Commerçants et consommateurs en désaccord sur les bénéfices de l’IA
L’intégration de l’IA progresse dans le commerce, mais une enquête menée en Suisse, en Allemagne et en Autriche souligne un décalage entre les usages projetés par les entreprises et les priorités des consommateurs.

L’intelligence artificielle s’est déjà largement implantée dans les entreprises commerciales. Les récentes avancées en matière d’IA générative annoncent une évolution des pratiques, en particulier dans le domaine du commerce en ligne, où émergent désormais des interfaces agentiques capables d’interagir de manière autonome avec les clients. Si ces technologies ouvrent de nouvelles perspectives, leur adéquation avec les attentes réelles des consommateurs reste encore à évaluer. Une enquête menée par le Gottlieb Duttweiler Institut (GDI) auprès de plus de 3000 particuliers et 287 cadres du secteur commercial en Allemagne, en Autriche et en Suisse, apporte un éclairage sur la question.
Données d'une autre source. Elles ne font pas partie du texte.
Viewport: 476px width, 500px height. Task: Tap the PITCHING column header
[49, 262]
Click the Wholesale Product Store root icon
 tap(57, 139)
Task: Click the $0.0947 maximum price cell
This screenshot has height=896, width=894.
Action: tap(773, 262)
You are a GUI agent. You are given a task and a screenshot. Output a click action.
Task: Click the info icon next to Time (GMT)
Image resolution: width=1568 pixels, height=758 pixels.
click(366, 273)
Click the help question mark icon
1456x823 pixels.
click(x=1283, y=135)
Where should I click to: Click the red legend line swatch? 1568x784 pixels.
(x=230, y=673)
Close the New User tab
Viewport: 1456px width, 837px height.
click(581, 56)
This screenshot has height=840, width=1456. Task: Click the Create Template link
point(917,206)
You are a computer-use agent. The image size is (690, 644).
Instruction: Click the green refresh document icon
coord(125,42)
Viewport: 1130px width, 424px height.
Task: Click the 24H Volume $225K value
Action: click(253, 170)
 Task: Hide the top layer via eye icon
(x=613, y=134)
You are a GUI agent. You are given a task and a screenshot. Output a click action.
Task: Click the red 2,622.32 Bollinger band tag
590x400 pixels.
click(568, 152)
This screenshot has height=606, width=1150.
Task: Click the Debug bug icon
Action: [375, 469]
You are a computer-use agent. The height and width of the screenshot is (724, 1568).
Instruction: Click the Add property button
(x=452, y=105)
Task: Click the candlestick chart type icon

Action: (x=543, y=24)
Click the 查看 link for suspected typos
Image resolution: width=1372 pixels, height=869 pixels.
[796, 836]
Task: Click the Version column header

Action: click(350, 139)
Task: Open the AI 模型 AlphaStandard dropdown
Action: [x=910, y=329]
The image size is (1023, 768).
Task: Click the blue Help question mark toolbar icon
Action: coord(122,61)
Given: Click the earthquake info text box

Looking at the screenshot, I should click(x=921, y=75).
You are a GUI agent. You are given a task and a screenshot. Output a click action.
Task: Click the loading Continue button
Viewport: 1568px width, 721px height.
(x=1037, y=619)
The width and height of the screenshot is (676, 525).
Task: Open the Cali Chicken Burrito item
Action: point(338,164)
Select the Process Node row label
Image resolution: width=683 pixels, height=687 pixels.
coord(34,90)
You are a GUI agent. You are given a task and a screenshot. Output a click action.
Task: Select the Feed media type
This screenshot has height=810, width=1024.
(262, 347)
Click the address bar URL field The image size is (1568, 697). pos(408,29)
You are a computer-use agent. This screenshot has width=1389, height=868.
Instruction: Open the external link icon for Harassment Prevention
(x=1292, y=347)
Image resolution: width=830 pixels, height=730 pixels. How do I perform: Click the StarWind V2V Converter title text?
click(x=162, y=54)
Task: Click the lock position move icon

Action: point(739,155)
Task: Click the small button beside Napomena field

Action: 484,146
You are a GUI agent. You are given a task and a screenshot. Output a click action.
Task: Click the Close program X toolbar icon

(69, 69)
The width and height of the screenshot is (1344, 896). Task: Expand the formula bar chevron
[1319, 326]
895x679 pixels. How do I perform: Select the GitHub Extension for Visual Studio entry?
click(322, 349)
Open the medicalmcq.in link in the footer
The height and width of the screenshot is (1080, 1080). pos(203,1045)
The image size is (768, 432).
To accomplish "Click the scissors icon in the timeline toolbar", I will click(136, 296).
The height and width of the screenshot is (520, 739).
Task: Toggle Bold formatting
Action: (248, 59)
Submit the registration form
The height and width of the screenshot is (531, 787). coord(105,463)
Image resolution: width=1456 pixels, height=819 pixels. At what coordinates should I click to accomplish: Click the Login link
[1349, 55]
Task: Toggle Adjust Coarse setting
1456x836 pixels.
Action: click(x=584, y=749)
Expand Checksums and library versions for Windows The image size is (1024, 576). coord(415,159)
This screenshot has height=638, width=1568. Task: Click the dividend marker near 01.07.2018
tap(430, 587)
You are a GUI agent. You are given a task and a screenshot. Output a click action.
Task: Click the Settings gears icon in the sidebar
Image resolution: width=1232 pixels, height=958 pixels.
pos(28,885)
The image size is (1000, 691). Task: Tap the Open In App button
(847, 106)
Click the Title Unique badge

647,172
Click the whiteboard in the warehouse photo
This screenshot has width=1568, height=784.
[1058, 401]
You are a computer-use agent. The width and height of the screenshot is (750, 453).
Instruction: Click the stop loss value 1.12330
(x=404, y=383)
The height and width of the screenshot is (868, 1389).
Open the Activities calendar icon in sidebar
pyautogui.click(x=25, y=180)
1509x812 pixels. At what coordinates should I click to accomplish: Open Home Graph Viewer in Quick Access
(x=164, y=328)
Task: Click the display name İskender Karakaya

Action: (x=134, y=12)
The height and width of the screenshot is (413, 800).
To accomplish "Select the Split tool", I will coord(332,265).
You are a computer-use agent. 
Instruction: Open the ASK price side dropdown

Des consommateurs prudents face à l’IA dans le commerce
Les résultats révèlent qu’une majorité des particuliers envisagent un avenir dominé par l’intelligence artificielle avec prudence, voire pessimisme. Si beaucoup reconnaissent les opportunités offertes par l’IA dans certains domaines du quotidien — comme l’apprentissage personnalisé, l’assistance au diagnostic médical ou encore l’organisation des tâches —, peu y voient un bénéfice global pour la société. Plus de la moitié considère que les entreprises utiliseront surtout l’IA pour améliorer leurs marges, et un tiers pour renforcer leur productivité.
Les consommateurs portent-ils le même regard critique sur l’usage de l’IA par les commerçants? L’enquête du GDI indique que le facteur humain dans la relation commerciale demeure central aux yeux des clients. Seuls 13% des répondants préféreraient interagir avec un assistant intelligent pour effectuer leurs achats, que ce soit en ligne ou en magasin. Les réticences exprimées sont variées: peur de perdre le contrôle, risque de dépenses inutiles, ou encore préoccupations liées à la cybersécurité. Les consommateurs redoutent également que certaines IA les poussent à l’achat de produits qu’ils ne désiraient pas a priori.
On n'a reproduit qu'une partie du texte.